Schroth-Nichols said issues with the trees that made them undesirable to preserve and prompted the decision to replace them include roots that are uplifting the pavement, and an irritant to people’s skin that falls from some trees. “When it comes to demolishing the existing structure and rebuilding the new one, a substantial amount of work would have to be done to preserve the trees that are there, and it’s questionable whether they would survive the construction,” she said. “The idea is to replace them with trees that will grow and mature beautifully. That’s the direction we’ve received from Park & Rec.”

The design for the roof has not changed, and will still be a sloped “butterfly roof” that would preserve views and assist with rainwater collection, but the color of the roof materials has not been finalized.

“We’ve selected translucent plastic panels so it has a trellis-like feel to it, but is weather protected,” Magnuson said. The plastic panels are projected to withstand the sea air, but have yet to be used on an ocean-side facility. “We haven’t used it close to the ocean, but we’ve used it on a lot of places,” he said. The panels are not reflective, so there would not be glare to surrounding residences, but he said they have “a little bit of sheen through it.” The current roofline is lower than the existing facility, and would not exceed 14 feet.

Cable rail would also be installed between the wall and the roof to keep large birds out.

For the facility itself, a sandstone color is proposed for the upper portion, but project managers are looking for a darker-toned concrete in the “abuse zone,” where people run their bikes into it and so on, as well as some texture, possibly a blue wave design across the bottom. A graffiti-resistant coating would be applied to keep spray paint from sticking to the walls.

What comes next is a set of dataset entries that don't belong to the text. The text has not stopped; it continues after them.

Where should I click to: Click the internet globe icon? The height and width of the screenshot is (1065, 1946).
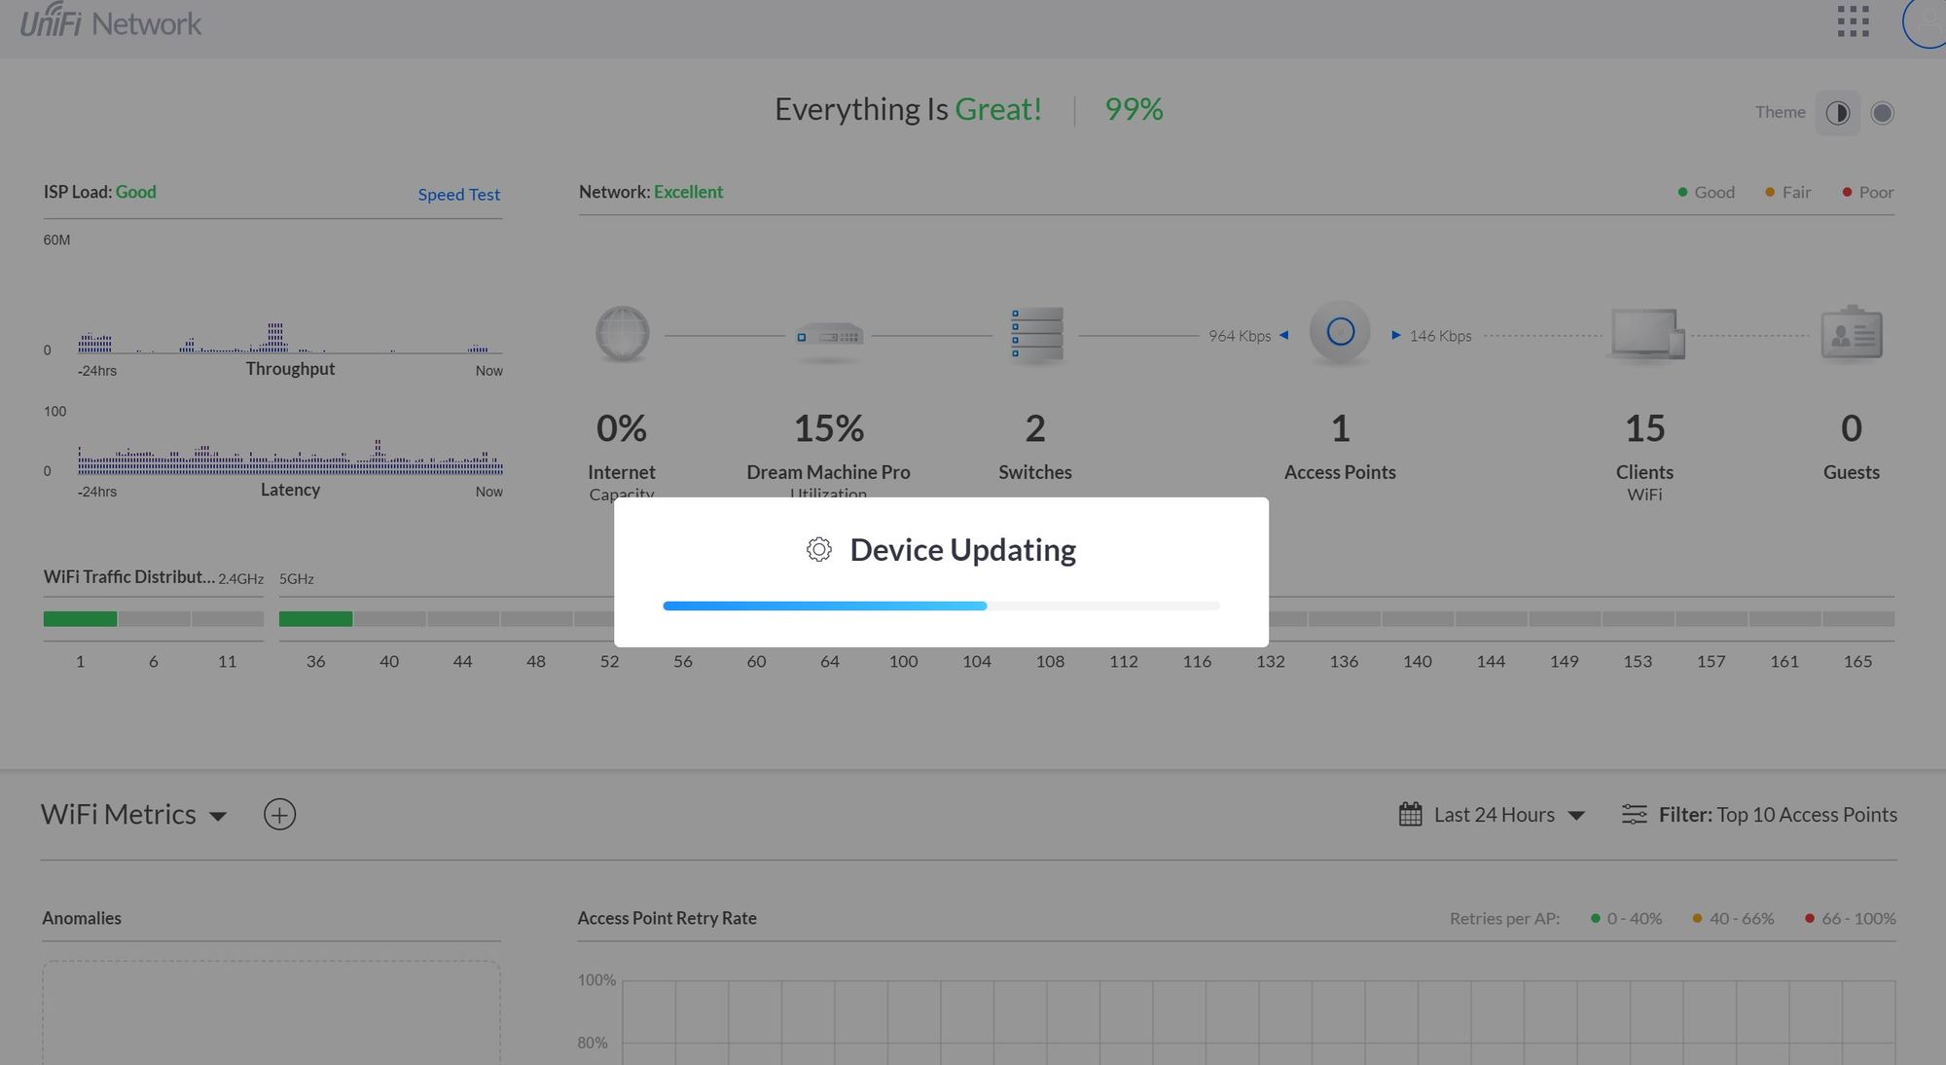coord(622,334)
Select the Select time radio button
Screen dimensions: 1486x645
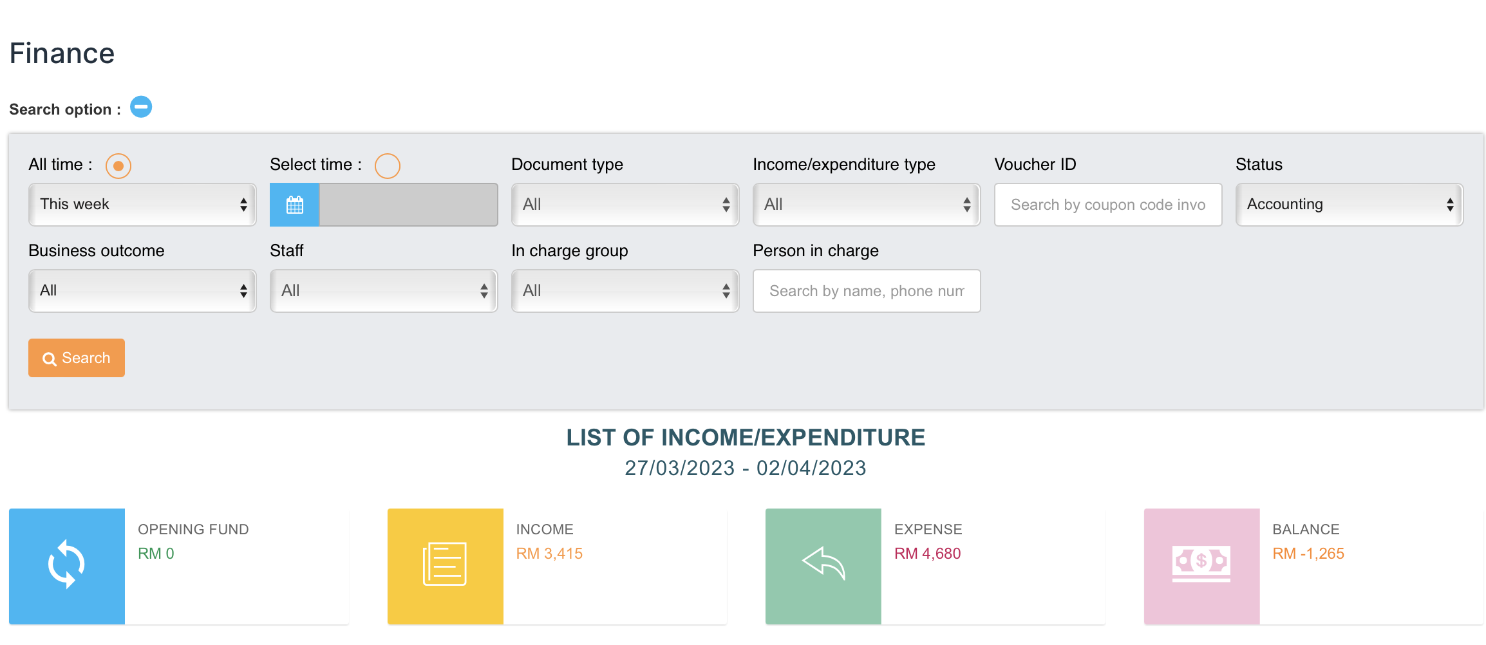(x=388, y=166)
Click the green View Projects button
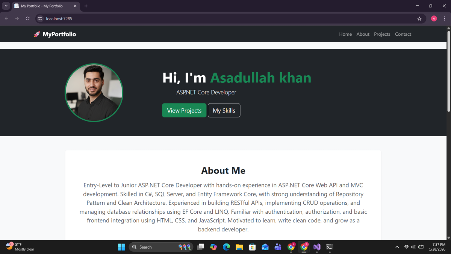This screenshot has width=451, height=254. pyautogui.click(x=184, y=110)

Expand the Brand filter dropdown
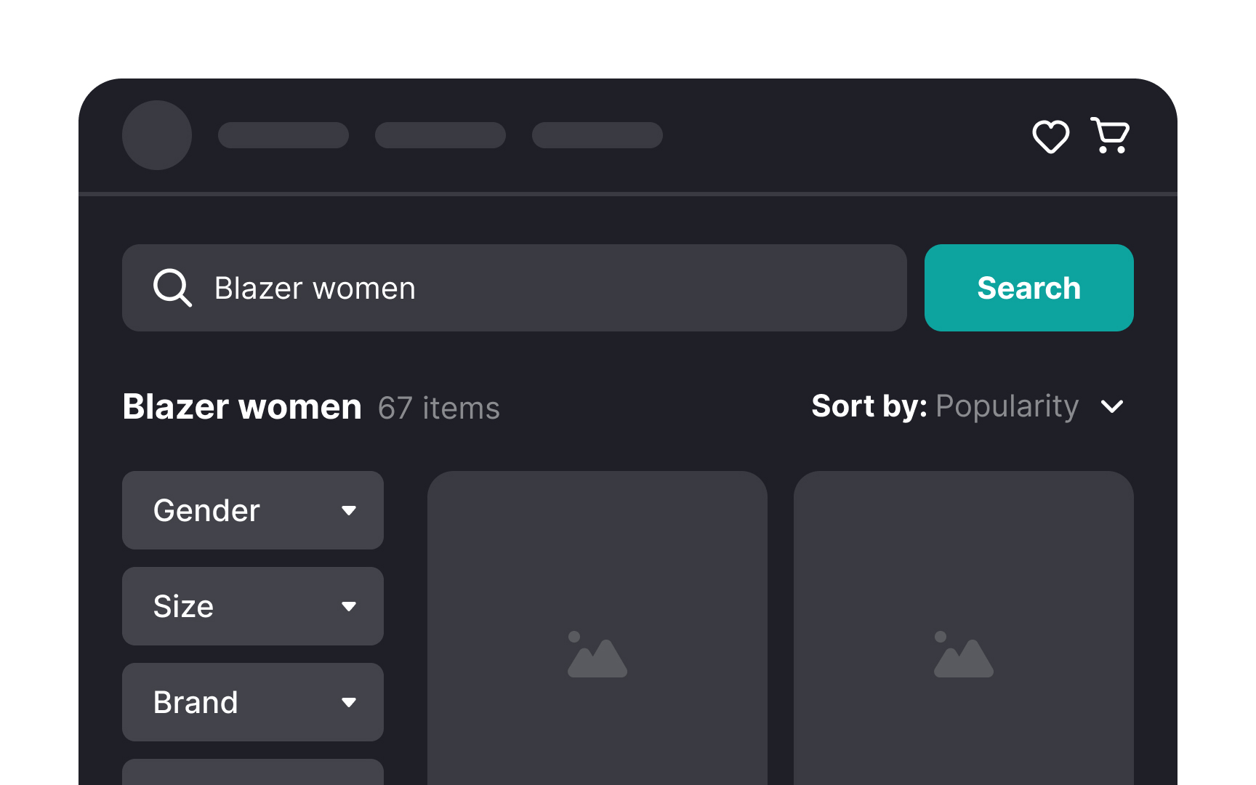[x=252, y=702]
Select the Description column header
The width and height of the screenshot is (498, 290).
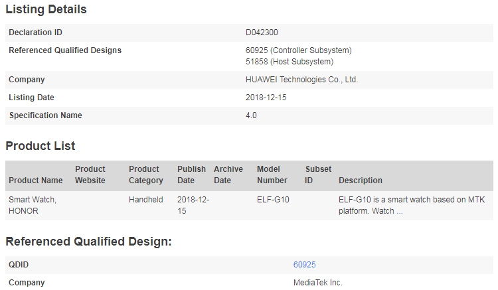click(x=360, y=181)
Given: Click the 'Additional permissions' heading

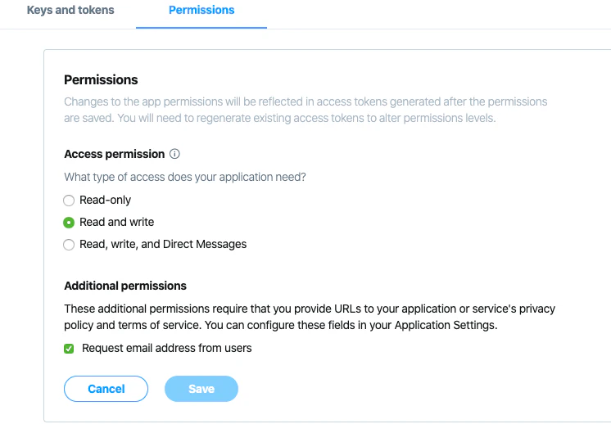Looking at the screenshot, I should pos(125,286).
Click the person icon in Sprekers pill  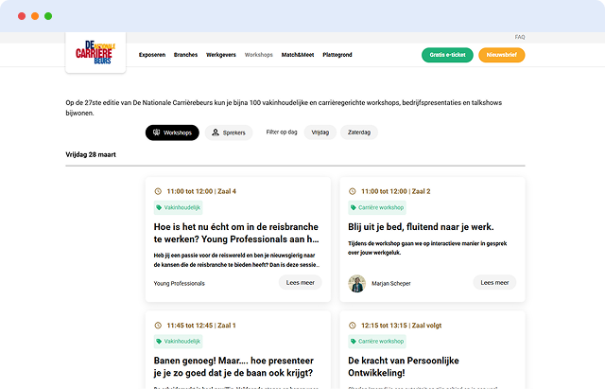point(216,133)
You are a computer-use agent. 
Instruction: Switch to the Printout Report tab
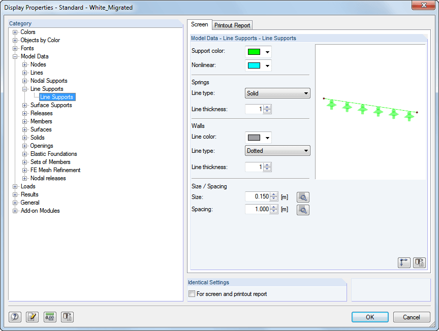click(232, 24)
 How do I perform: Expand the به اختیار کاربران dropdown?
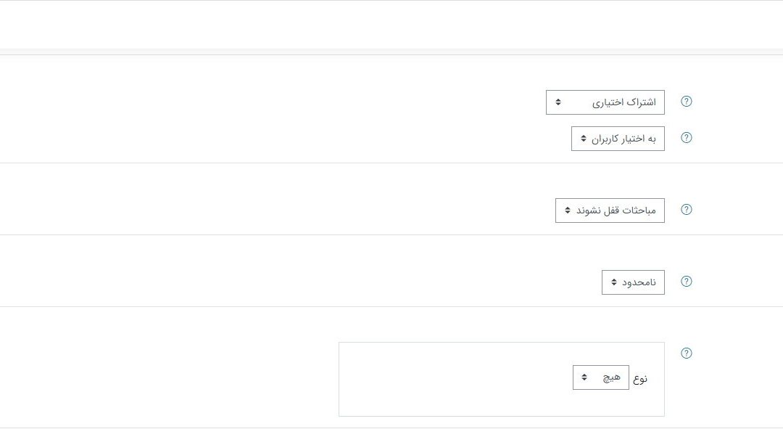pos(618,139)
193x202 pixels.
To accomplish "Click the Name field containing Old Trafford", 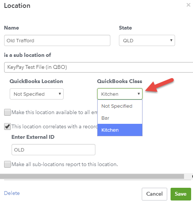I will pos(57,40).
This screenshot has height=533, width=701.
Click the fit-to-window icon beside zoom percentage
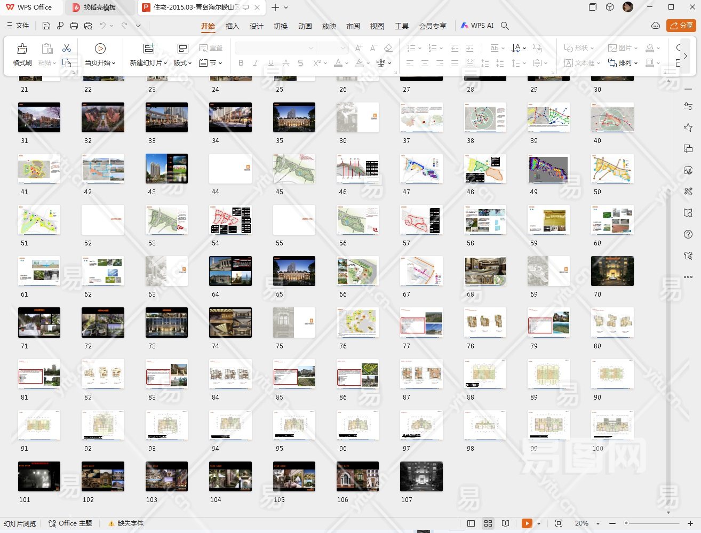click(559, 523)
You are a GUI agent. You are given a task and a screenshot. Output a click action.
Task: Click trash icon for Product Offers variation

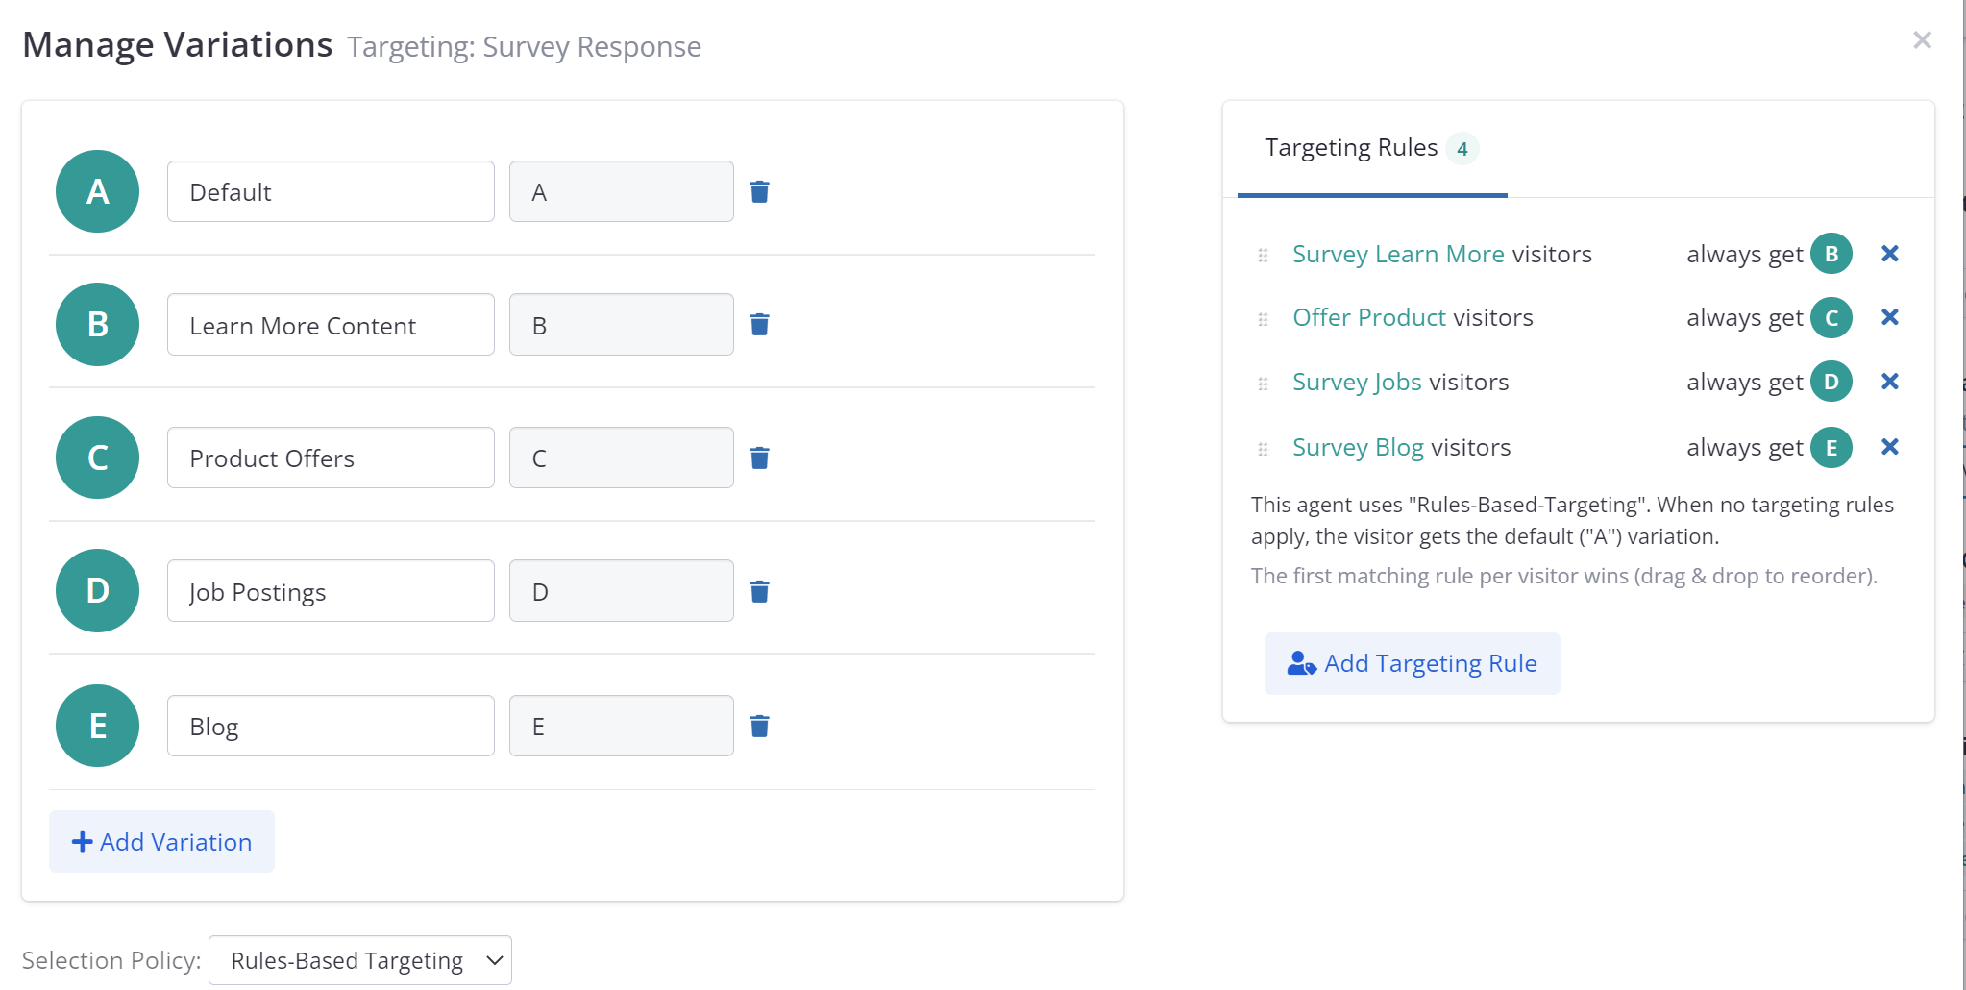[759, 458]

The toilet rooms are individual gender-neutral stalls, and there are larger toilet rooms that are ADA-compliant, along with ADA-accessible shower and changing rooms that could also be used by families with small children. There are also 10 outdoor showers, with six up high and four that are lower.

Project managers have not determined which, if any, additional measures would be taken to ensure smooth plumbing, to avoid the back-up issues that caused the nearby Children’s Pool Lifeguard Tower restrooms to be closed almost immediately after they opened to the public in June.

City project manager George Freiha said, “We haven’t reached that stage of planning yet, but we are using the current Park & Rec guidelines for comfort stations (restroom facilities). We will try to look for a different approach, maybe making bigger pipes. ... We’ve reached out to plumbers with experience on this to see what we can learn from them. But we’re going to look into that further.”

Freiha and other presenters agreed to return to future LJP&B meetings to provide updates. LJP&B will not convene in December, so the next meeting will be 4:30 p.m. Monday, Jan. 23 at La Jolla Rec Center, 615 Prospect St.